Está aqui

Câmara do Porto condena censura à exposição no Conde de Ferreira

O voto proposto pelo Bloco de Esquerda foi aprovado com os votos contra do PSD. Depois de fechar a sala onde se expunham obras alusivas ao passado esclavagista do homem que dá o nome ao hospital, a Misericórdia do Porto retirou as que mais a incomodavam.
Cravo junto a uma das obras que escaparam à censura da Midericórdia do Porto.
Artistas apelam aos visitantes para levarem cravos e fotografá-los junto às obras que sobraram da exposição censurada. Foto publicada no Instagram de Dori Nigro.

O executivo municipal do Porto aprovou o voto proposto pelo Bloco de Esquerda a exprimir a "condenação veemente da atuação da Santa Casa da Misericórdia do Porto ao encerrar, de forma inusitada, o espaço expositivo patente no Centro Hospitalar de Conde Ferreira, relativo à instalação Adoçar a alma para o Inferno III, da autoria de Dori Nigro e de Paulo Pinto".

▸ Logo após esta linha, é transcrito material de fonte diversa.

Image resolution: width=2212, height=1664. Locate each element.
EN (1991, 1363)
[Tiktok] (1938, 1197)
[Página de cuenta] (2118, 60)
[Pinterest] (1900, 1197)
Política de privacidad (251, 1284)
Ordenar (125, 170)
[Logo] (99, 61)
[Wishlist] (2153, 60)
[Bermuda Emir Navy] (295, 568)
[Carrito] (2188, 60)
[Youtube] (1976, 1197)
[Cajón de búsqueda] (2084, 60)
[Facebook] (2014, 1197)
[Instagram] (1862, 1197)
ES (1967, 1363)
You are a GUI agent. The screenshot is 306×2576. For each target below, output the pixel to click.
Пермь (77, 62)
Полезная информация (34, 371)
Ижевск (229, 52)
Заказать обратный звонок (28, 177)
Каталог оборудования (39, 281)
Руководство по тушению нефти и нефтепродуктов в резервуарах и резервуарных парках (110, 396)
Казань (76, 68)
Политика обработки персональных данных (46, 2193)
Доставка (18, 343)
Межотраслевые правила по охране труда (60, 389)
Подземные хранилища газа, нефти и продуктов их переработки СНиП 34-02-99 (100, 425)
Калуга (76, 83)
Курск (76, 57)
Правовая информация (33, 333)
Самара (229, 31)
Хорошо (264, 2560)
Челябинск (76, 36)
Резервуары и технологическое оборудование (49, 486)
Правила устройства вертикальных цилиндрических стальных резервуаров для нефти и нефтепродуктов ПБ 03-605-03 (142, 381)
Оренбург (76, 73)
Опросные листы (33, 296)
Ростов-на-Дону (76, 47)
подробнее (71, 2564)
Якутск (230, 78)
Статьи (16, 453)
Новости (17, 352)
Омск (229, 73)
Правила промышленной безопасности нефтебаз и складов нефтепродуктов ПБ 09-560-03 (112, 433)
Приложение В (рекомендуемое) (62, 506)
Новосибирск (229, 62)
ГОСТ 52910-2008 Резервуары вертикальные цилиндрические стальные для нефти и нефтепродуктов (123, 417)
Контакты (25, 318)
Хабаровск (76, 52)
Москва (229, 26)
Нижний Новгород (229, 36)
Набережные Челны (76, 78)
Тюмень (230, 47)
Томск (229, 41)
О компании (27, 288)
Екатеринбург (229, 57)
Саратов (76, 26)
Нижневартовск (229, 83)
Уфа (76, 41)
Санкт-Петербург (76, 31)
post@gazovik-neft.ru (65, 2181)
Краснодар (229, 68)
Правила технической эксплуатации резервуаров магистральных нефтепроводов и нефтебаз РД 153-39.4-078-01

No voto aprovado apenas com os votos contra dos vereadores do PSD, a Câmara Municipal, que co-financia a exposição, faz a sua "demarcação veemente de qualquer ato vexatório da liberdade artística, particularmente quando tal ato é cometido no quadro de uma iniciativa financiada pela CMP".

O ato de censura ocorreu em plena inauguração da exposição a 19 de maio. Meia hora depois de ser inaugurada, uma das salas foi encerrada por ordem do administrador executivo do centro hospitalar tutelado pela Santa Casa da Misericórdia do Porto (SCMP), Ângelo Duarte. O administrador não terá gostado de uma das obras da instalação Adoçar a alma para o inferno III, em particular dos espelhos com inscrições alusivas ao passado esclavagista de Joaquim Ferreira dos Santos (1782-1866), o primeiro Conde de Ferreira que deixou em testamento as verbas que serviram para construir o hospital e mais 120 escolas primárias.

“Quantas pessoas escravizadas valem um hospital psiquiátrico? Quantas pessoas escravizadas valem 120 escolas? Quantas pessoas escravizadas valem os títulos de nobre e benfeitor?”, são as perguntas inscritas um dos espelhos que poucas pessoas tiveram a oportunidade de ver antes que um funcionário da SCMP aparecesse com tábuas e um berbequim para selar a porta da sala. Na semana passada, a Misericórdia mandou reabrir a sala e retirar as peças da instalação Adoçar a Alma para o Inferno III com referências ao passado esclavagista do Conde de Ferreira.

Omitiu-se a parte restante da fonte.